= Countervailing duties =

Import tariffs imposed on goods found to be unfairly subsidized by their exporter

Countervailing duties (CVDs), also known as anti-subsidy duties, are trade import duties imposed under World Trade Organization (WTO) rules. They are applied following an investigation that determines a foreign country's subsidies on exports have harmed domestic producers in the importing country. These duties aim to counterbalance the adverse impacts of such subsidies.

According to World Trade Organization rules, a country can launch its own investigation and decide to charge extra duties, provided such additional duties are in accordance with the GATT Article VI and the GATT Agreement on Subsidies and Countervailing Measures.

Since countries can rule domestically whether domestic industries are in danger and whether foreign countries subsidize the products, the institutional process surrounding the investigation and determinations has significant impacts beyond the countervailing duties.

==By country==
===United States===
Countervailing duties in the U.S. are assessed by the International Trade Administration of the U.S. Department of Commerce which determines whether imports in question are being subsidized and, if so, by how much.

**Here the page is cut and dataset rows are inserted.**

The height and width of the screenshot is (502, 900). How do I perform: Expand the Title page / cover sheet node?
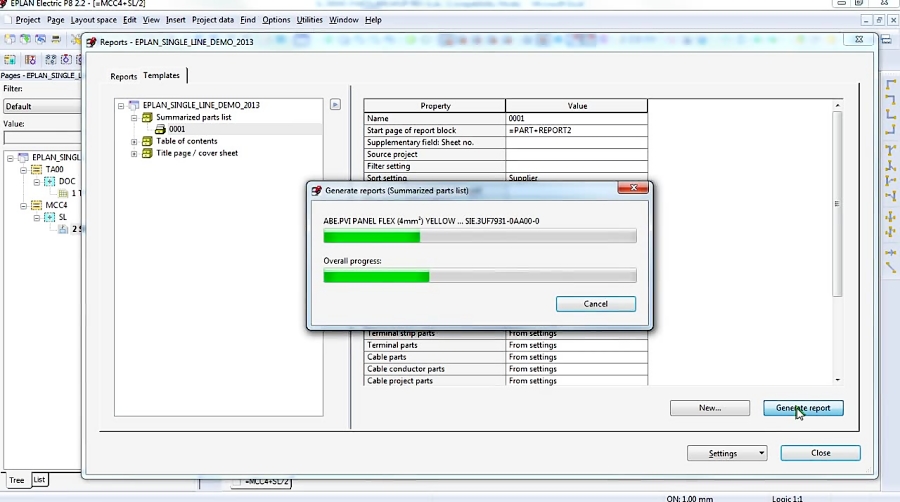pyautogui.click(x=134, y=153)
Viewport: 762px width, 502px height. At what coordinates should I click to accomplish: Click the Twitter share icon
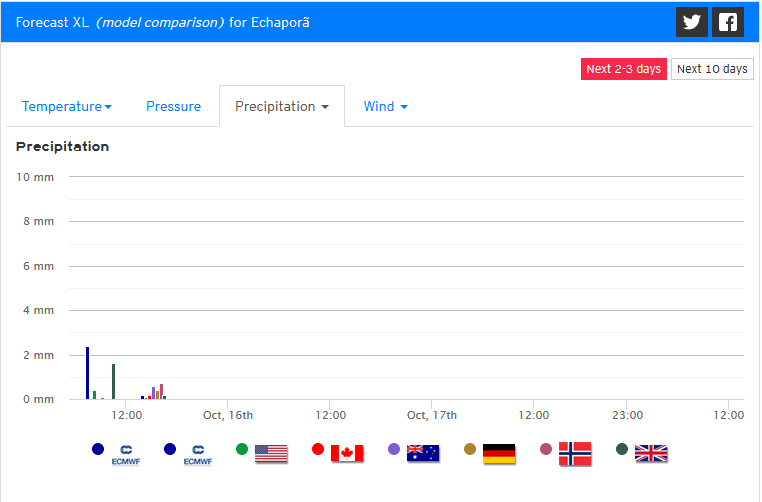(691, 22)
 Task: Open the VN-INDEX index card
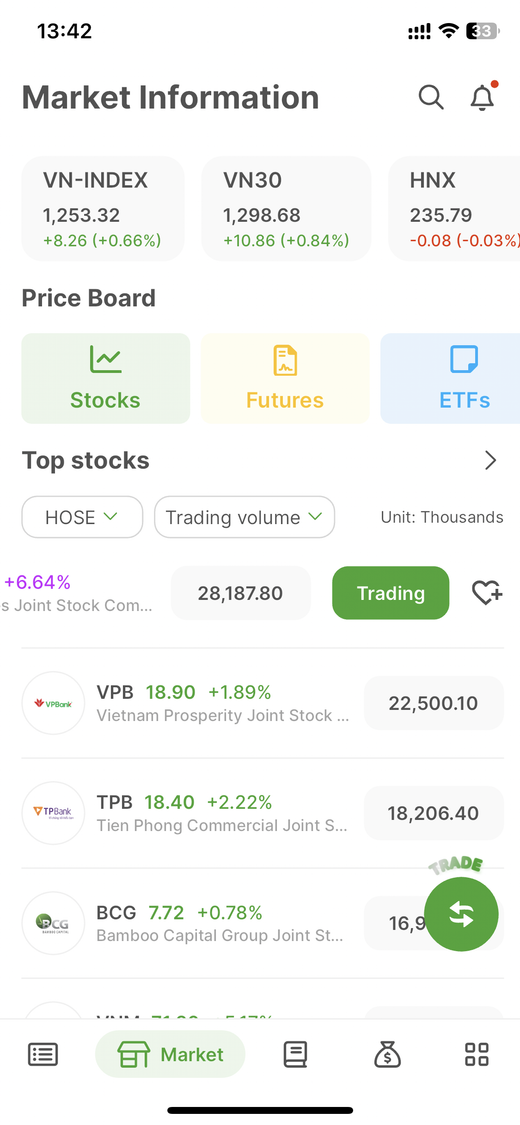(103, 208)
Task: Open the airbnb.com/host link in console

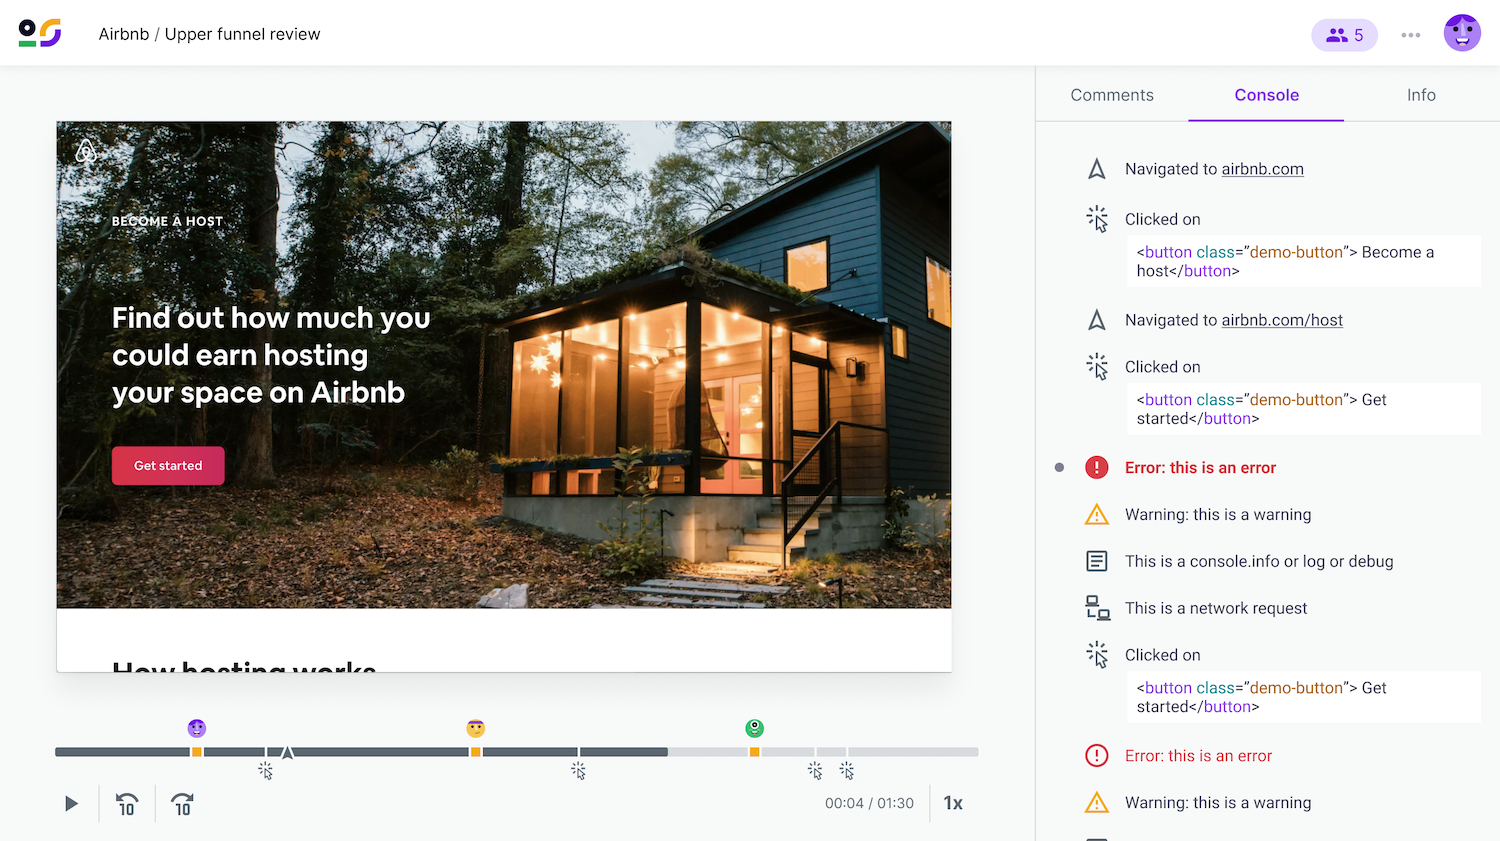Action: tap(1282, 320)
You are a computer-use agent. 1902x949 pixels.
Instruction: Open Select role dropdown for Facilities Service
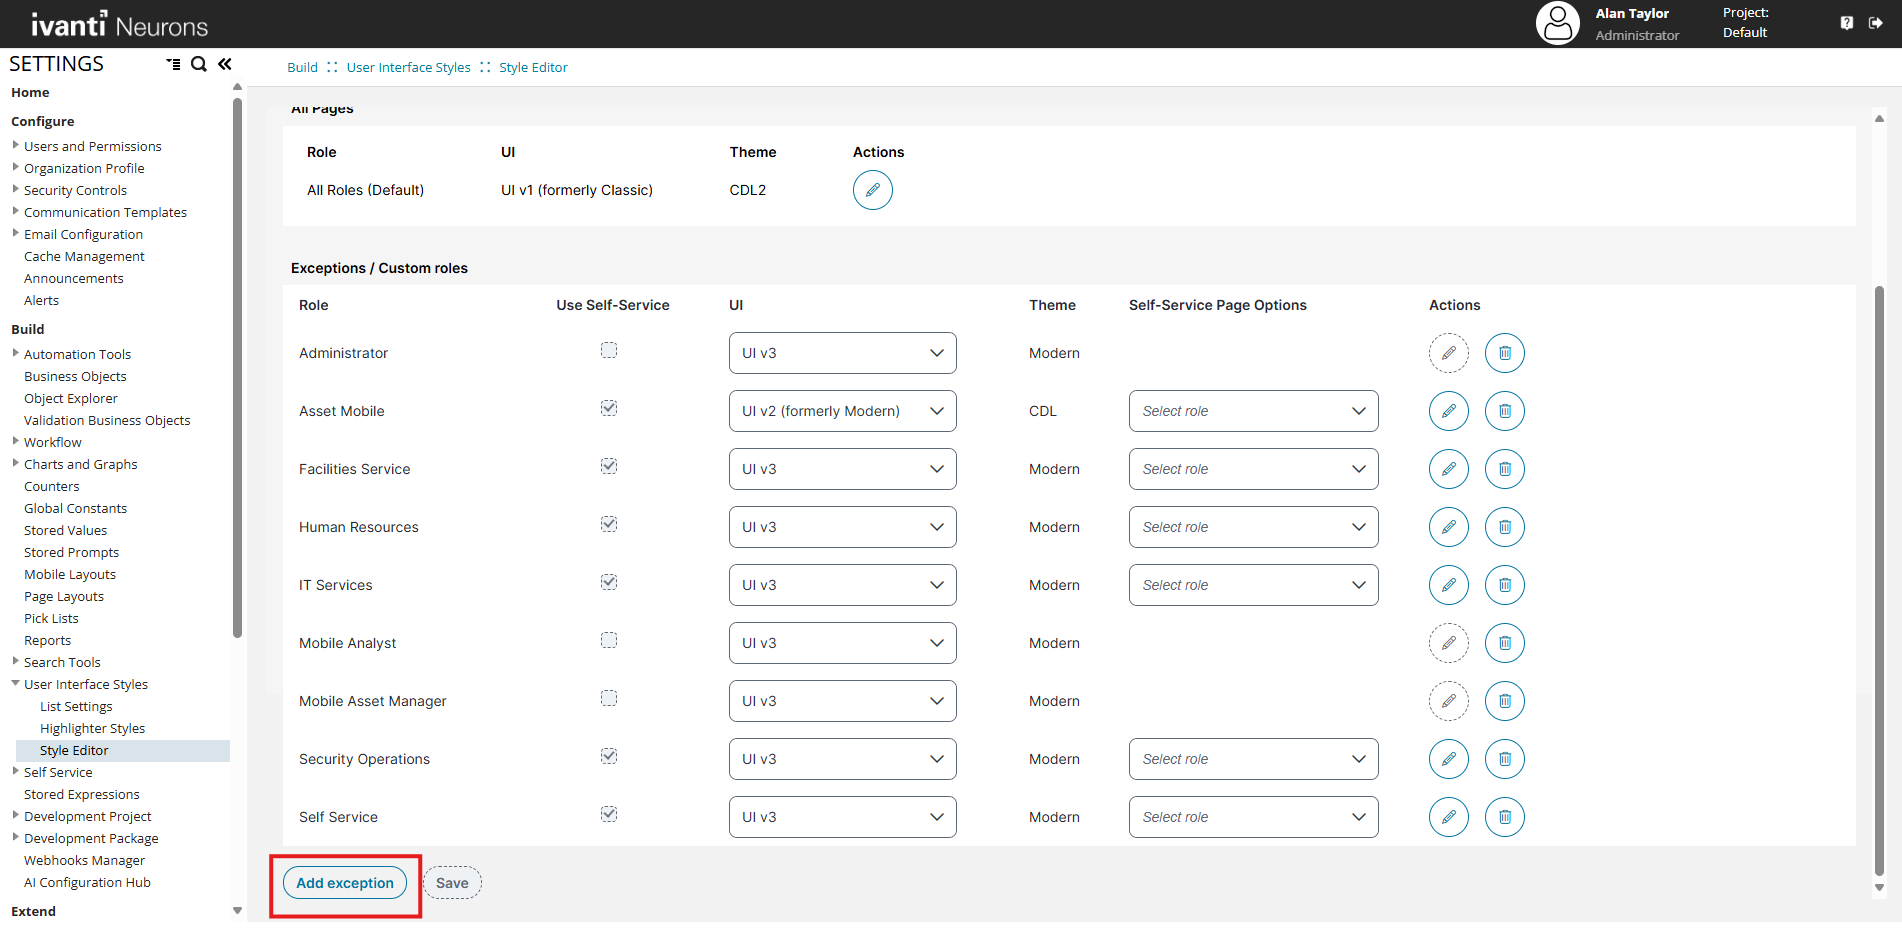[1253, 469]
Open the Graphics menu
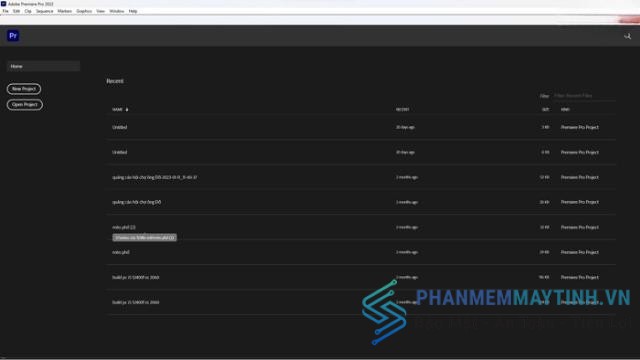Screen dimensions: 640x360 (x=84, y=11)
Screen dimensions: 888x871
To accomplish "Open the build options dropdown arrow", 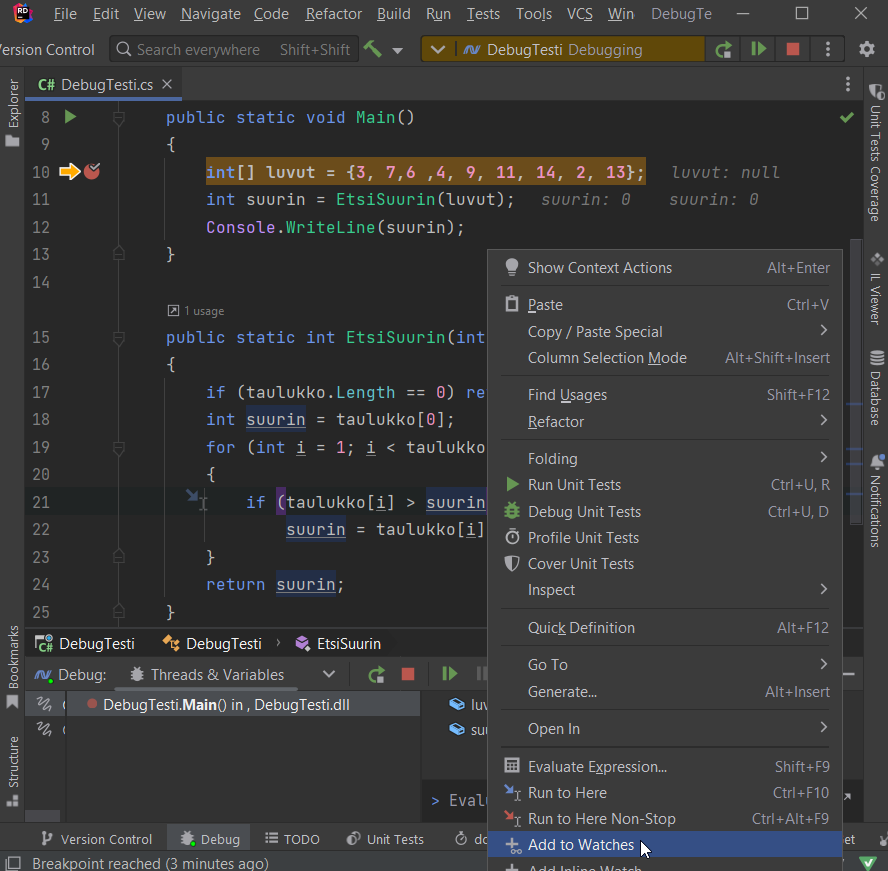I will [x=398, y=50].
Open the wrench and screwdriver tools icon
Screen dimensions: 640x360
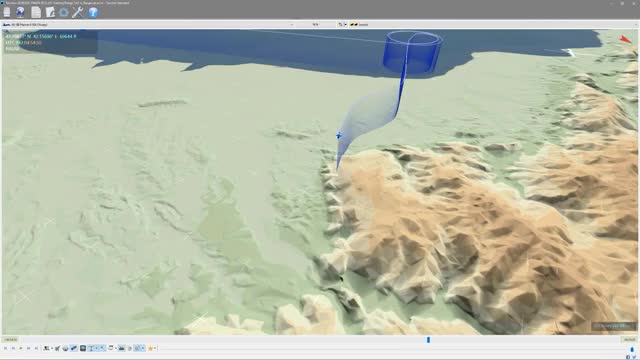tap(78, 12)
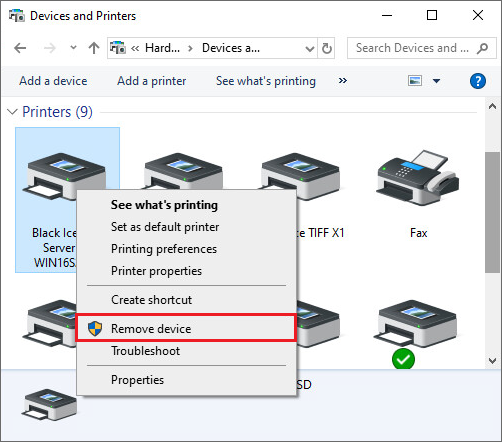Open the view options dropdown arrow

tap(436, 81)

If the U.S. International Trade Commission determines that there is material injury to the competing domestic industry, the Department of Commerce will instruct U.S. Customs and Border Protection to levy duties in the amount equivalent to subsidy margins.

Petitions for remedies may be filed by domestic manufacturers or unions within the domestic industry, but the law requires that the petitioners represent at least 25% of the domestic production of the goods for which competition is causing material injury.